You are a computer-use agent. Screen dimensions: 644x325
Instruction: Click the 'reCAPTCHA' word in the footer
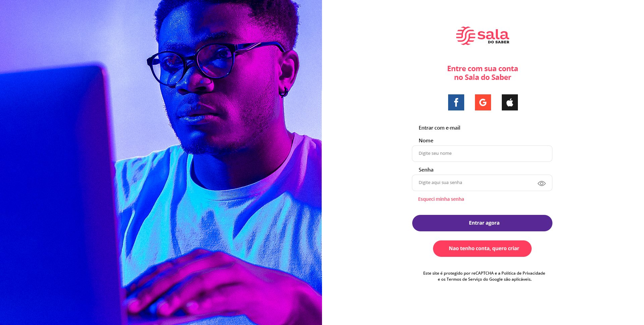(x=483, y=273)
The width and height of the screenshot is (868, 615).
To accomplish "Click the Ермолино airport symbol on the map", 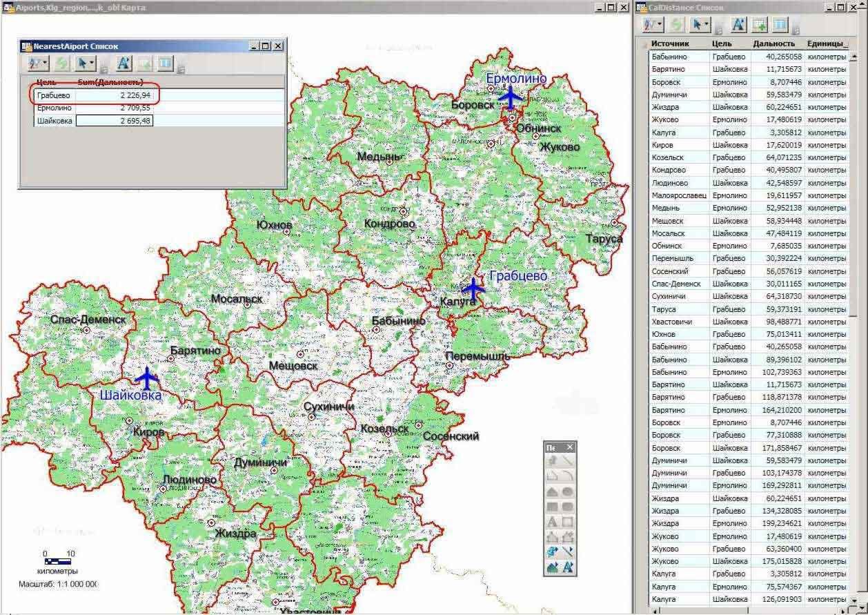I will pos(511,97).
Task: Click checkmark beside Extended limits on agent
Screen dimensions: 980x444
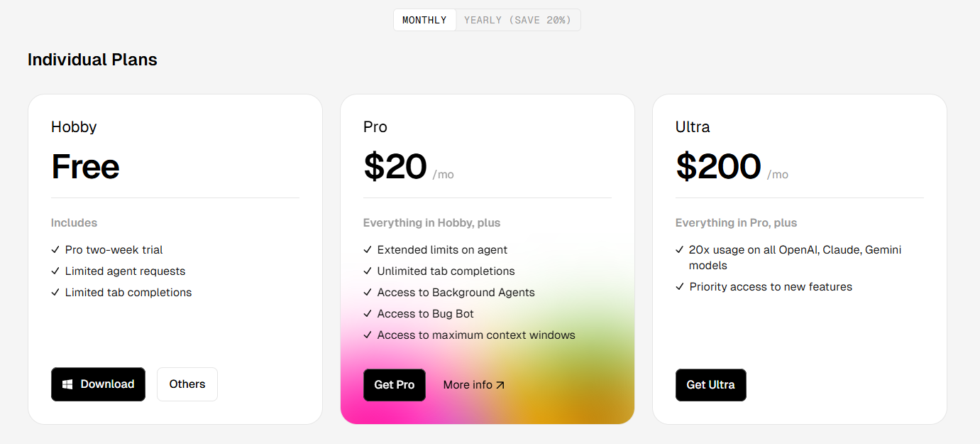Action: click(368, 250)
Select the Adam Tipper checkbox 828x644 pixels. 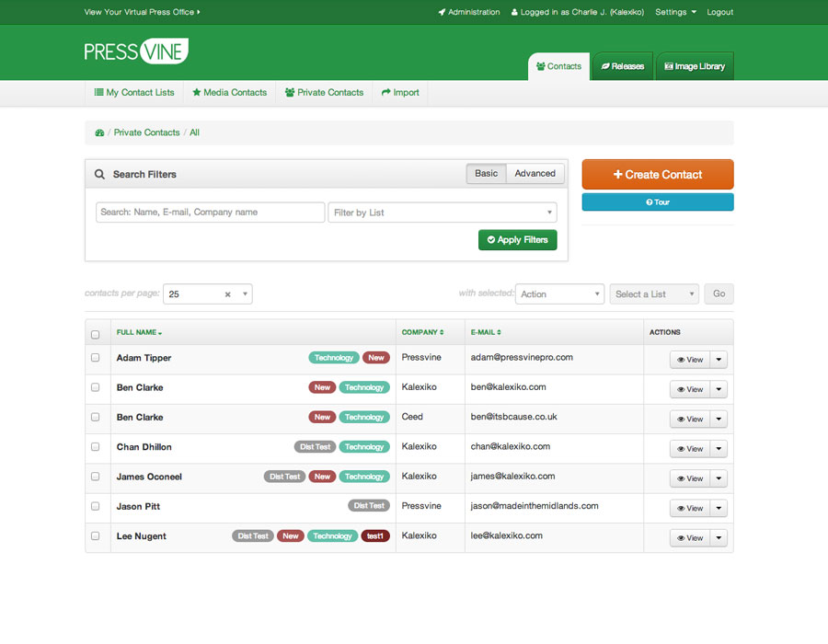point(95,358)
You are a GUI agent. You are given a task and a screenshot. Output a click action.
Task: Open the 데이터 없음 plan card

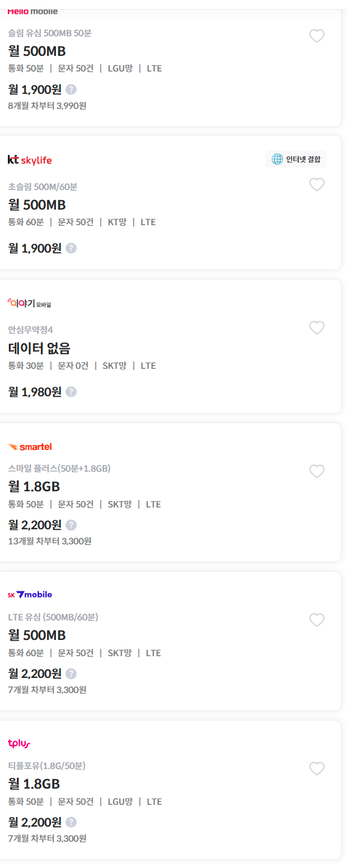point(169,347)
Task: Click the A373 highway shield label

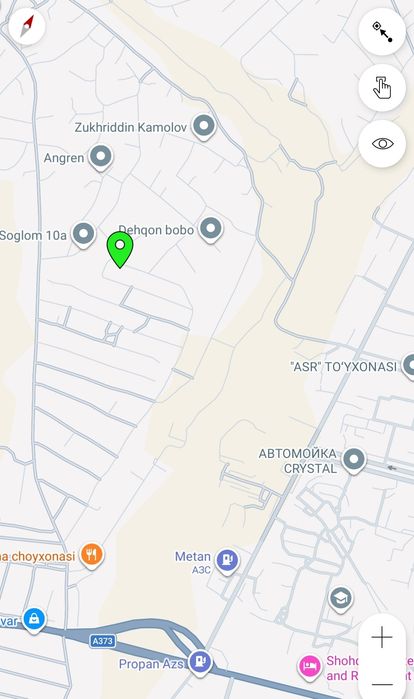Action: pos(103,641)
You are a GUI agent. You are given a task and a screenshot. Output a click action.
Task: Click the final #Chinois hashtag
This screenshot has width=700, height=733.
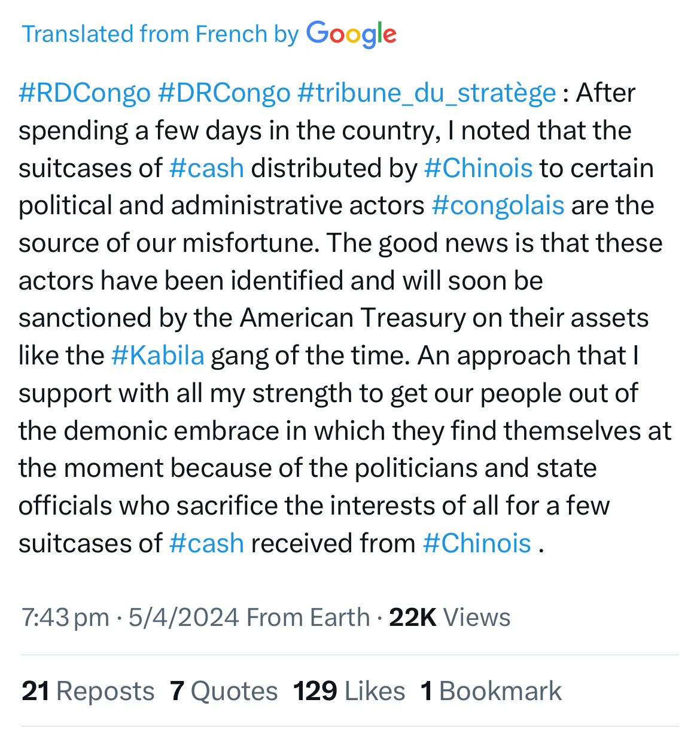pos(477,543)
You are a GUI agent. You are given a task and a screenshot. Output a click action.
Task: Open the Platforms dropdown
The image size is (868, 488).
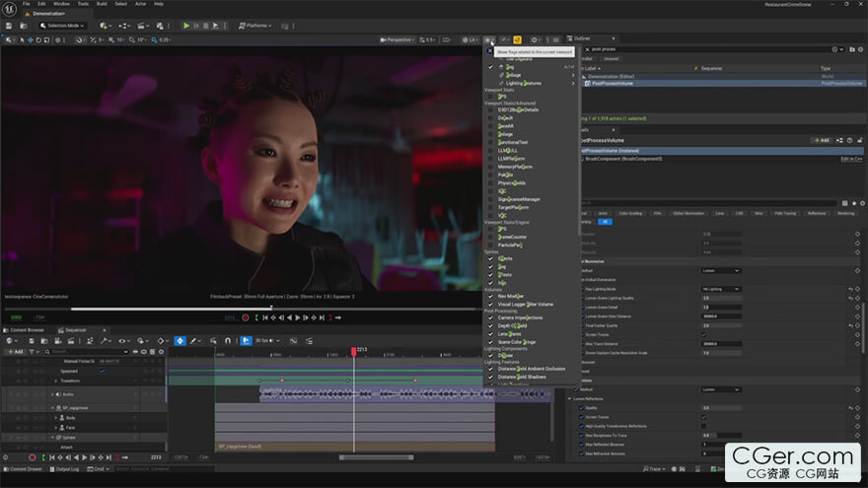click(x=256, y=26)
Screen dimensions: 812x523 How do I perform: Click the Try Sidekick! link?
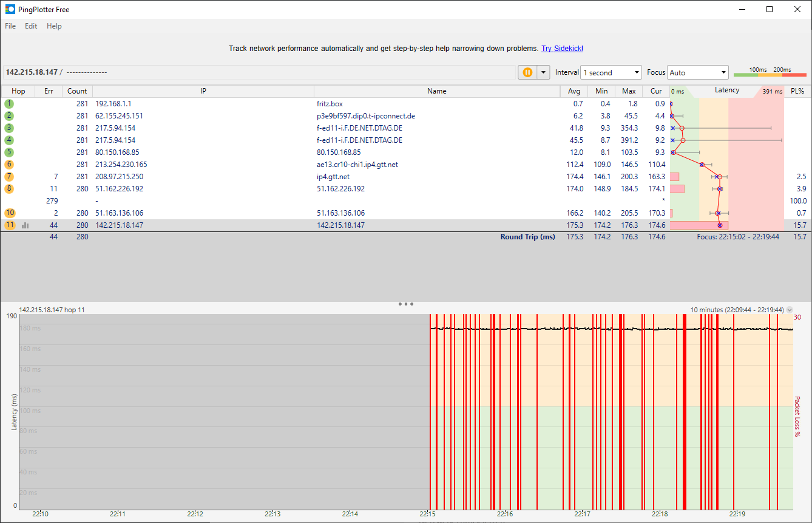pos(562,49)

--

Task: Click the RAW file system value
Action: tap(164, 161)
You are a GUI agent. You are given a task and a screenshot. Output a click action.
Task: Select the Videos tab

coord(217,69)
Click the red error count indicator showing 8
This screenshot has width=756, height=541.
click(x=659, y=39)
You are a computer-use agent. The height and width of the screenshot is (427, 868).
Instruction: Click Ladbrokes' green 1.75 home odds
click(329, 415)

--

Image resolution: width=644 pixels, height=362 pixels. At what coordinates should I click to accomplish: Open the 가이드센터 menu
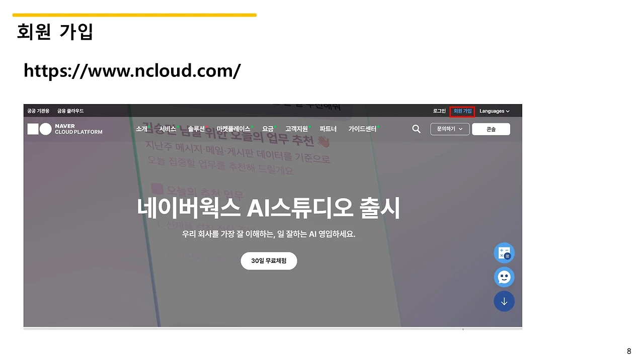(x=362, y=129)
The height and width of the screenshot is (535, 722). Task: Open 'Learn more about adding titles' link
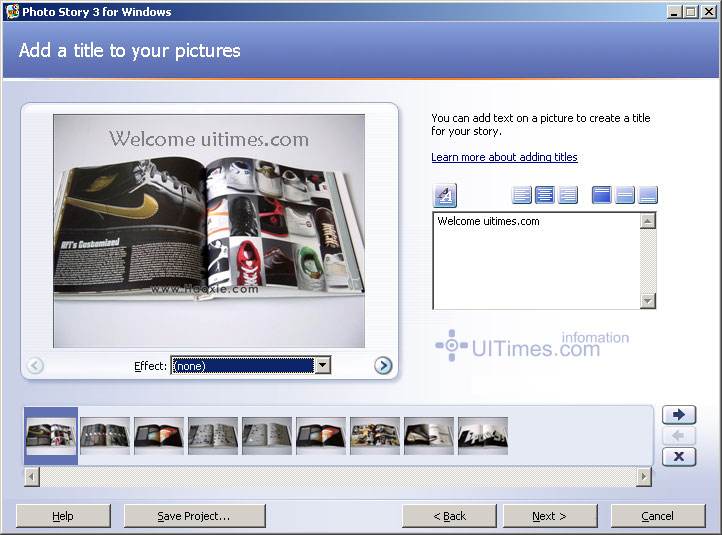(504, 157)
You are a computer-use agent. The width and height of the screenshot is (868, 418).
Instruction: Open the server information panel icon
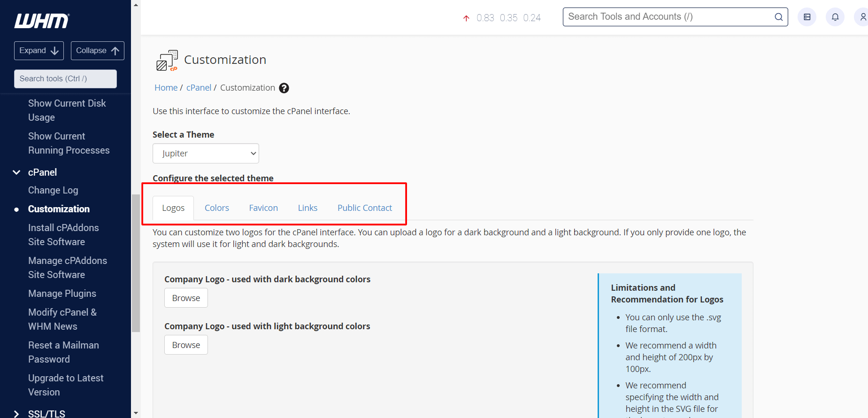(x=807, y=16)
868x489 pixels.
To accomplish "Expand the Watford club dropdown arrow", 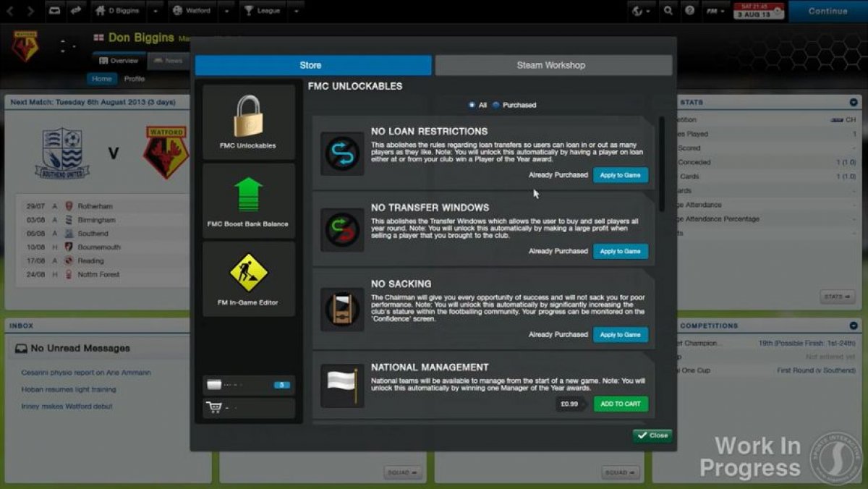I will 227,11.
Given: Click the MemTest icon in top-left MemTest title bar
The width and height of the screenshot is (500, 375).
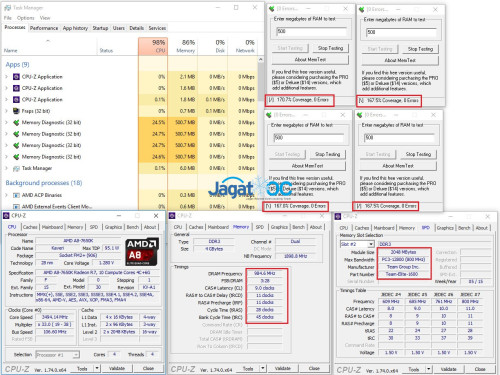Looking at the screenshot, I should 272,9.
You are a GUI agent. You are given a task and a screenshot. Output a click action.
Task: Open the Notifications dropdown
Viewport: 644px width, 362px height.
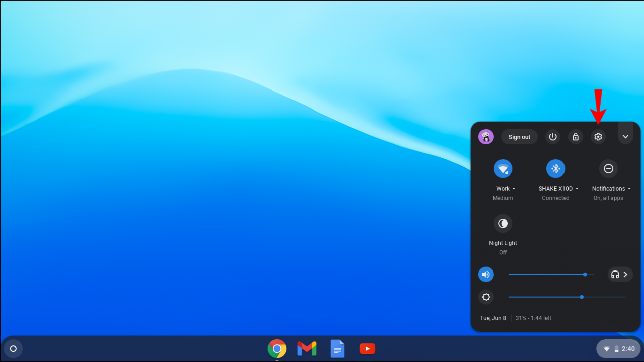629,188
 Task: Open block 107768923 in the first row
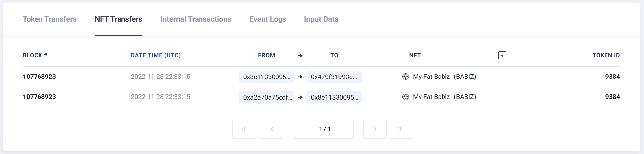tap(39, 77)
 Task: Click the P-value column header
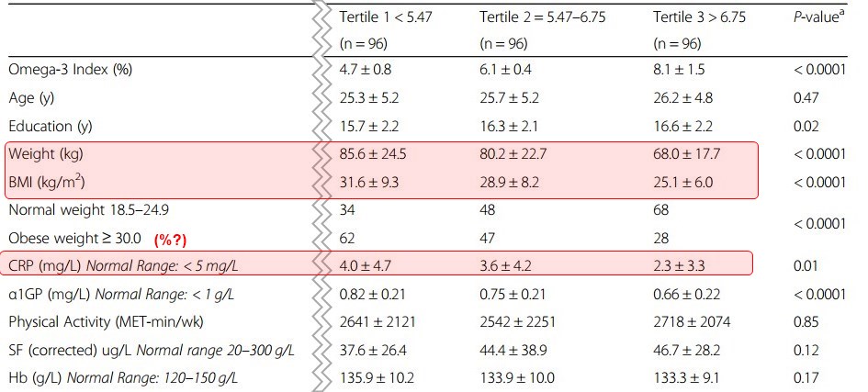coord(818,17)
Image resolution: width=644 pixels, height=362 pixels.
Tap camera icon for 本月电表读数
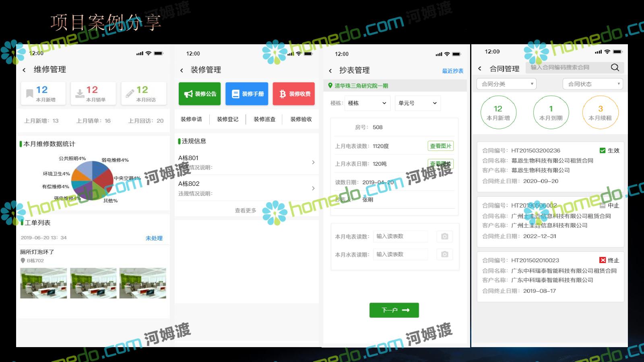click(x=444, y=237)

--

Task directions - Tally, in the data above, the lines where the word "computer" occurs, and give the figure alone.

Response area - 3